Social capital can improve productivity through different channels, of which two

are particularly prominent. First, extension projects are most likely to succeed in villages with a high level of social capital. Active participation by farmers in extension projects is often essential for the outcome of the project, and strong, well organized local farmers’ associations/organizations that show commitment to extension projects are better suited to learn about new agricultural technology, farming methods and crops. Such associations/organizations often feature high levels of information-sharing between their members, resulting in more successful implementation of knowledge-intensive training and new technology. Second, social capital contributes to improving farmers’ access to credit.21

Extension activities account for a significant part of development projects in the

last decades. They are seen as a way to provide new technology and knowledge to rural areas, thus helping farmers increase productivity. Although many have been successful, failure has also been a very real part of many extension projects. According to Fafchamps: “Extension projects which have focused their technology dissemination efforts on large, more receptive farmers, have often justified their approach by implicitly assuming the existence of village institutions for the sharing of knowledge. If successful, early adapters, it was argued, would trigger copycats and the technology would trickle down to the entire community” (Fafchamps, 1998: 13). Collier argues that “copying is easy in a village of similar people where one agent gets a knowledge advantage for whatever reason.
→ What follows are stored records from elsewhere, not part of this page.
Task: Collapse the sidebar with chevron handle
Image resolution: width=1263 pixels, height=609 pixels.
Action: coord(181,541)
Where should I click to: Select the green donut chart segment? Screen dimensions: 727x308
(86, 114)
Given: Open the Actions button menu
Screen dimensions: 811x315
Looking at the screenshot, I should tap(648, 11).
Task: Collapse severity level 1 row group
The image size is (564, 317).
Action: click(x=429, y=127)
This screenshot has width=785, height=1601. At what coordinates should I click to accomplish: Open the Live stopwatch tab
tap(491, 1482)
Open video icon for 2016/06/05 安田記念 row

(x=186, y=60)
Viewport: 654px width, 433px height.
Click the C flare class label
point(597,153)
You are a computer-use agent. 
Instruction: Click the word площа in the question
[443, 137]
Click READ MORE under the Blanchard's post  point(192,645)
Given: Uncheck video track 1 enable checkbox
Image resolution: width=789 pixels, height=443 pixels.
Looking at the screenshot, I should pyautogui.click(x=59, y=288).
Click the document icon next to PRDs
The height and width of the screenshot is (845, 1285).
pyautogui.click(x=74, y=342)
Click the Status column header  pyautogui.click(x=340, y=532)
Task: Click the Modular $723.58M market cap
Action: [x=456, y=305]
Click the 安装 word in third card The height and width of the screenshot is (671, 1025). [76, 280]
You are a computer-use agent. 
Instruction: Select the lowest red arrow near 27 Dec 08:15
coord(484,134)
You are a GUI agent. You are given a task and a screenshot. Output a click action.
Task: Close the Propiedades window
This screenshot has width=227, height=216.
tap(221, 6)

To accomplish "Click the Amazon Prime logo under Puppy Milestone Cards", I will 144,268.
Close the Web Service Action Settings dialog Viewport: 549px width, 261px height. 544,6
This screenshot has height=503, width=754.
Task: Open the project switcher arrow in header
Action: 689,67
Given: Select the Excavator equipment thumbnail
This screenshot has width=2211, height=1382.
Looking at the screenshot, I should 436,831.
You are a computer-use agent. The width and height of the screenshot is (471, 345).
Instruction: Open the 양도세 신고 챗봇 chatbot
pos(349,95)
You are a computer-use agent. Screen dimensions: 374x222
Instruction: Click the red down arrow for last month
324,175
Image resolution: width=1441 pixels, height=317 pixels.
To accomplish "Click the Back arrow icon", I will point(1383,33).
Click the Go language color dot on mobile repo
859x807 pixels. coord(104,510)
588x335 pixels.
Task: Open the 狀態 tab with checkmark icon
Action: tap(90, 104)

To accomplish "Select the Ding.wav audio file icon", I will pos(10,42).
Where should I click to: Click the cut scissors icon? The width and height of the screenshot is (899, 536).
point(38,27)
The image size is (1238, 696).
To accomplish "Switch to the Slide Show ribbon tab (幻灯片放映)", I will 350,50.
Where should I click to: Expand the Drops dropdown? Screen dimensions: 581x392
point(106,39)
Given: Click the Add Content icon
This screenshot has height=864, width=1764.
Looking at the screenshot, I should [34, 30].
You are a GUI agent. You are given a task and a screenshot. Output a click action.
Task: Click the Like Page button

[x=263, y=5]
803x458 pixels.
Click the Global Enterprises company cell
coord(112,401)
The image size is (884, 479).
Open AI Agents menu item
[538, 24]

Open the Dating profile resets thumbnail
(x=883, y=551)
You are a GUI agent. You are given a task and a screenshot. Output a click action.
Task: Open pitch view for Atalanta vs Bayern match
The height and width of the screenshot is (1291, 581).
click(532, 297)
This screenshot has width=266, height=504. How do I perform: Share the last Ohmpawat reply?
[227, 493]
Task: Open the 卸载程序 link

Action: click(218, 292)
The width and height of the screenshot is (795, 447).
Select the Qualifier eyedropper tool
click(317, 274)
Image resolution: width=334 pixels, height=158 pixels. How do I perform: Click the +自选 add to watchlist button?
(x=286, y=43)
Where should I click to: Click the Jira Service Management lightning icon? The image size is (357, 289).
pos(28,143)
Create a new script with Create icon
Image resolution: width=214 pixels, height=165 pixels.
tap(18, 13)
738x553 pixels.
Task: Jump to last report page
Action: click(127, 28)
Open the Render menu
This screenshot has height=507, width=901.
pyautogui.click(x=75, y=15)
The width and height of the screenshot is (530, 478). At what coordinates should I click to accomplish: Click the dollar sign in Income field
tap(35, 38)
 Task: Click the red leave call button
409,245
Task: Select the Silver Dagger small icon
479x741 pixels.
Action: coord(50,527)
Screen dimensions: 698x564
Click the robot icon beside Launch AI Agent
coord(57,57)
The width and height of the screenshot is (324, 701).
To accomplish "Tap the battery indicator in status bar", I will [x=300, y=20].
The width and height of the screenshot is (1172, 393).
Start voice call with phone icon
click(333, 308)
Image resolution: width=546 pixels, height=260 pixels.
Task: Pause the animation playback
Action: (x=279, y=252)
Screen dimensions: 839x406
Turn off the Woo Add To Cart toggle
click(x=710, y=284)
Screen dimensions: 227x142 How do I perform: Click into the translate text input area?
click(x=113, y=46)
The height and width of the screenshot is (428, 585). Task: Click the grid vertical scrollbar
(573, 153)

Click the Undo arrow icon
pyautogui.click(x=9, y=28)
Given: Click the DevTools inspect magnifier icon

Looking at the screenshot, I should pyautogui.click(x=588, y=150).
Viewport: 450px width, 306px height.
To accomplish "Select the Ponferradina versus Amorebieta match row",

It is precisely this high incidence of knowledge free-riding in peasant agriculture which inhibits peasant innovation, so that the impetus for research needs to come from outside. There is most to be gained from copying when there is a large difference between the efficiency frontier and the mean producer” (Collier, 1998: 8).

New work, however, is questioning the efficiency of village level information

distribution systems (Udry, 1997, as cited in Fafchamps, 1998). The lack of strong social networks and farmer organizations at the village level is one reason for a limited diffusion of information to all relevant members of the community. Farmers living in communities with low levels of trust and poorly organized farmer organizations do not exhibit the same level of information sharing as farmers living in communities with high levels of trust and well organized farmer organizations. According to Fafchamps: “If technology information circulates at all among farmers, it appears to be in processed form and along networks of friends and relatives rather than in an efficient community-based manner” (Fafchamps, 1998: 17). Not only will communities with higher levels of social networks and farmer organizations be more efficient at sharing information; they will also be more receptive to extension projects, as more farmers are able to see their benefits.

21 See Social Capital Initiative Working Paper No. 8, “Does Social Capital Facilitate the Poor’s access to Credit? A Review of the Microeconomic Literature”, by Thierry van Bastelaer, 1999.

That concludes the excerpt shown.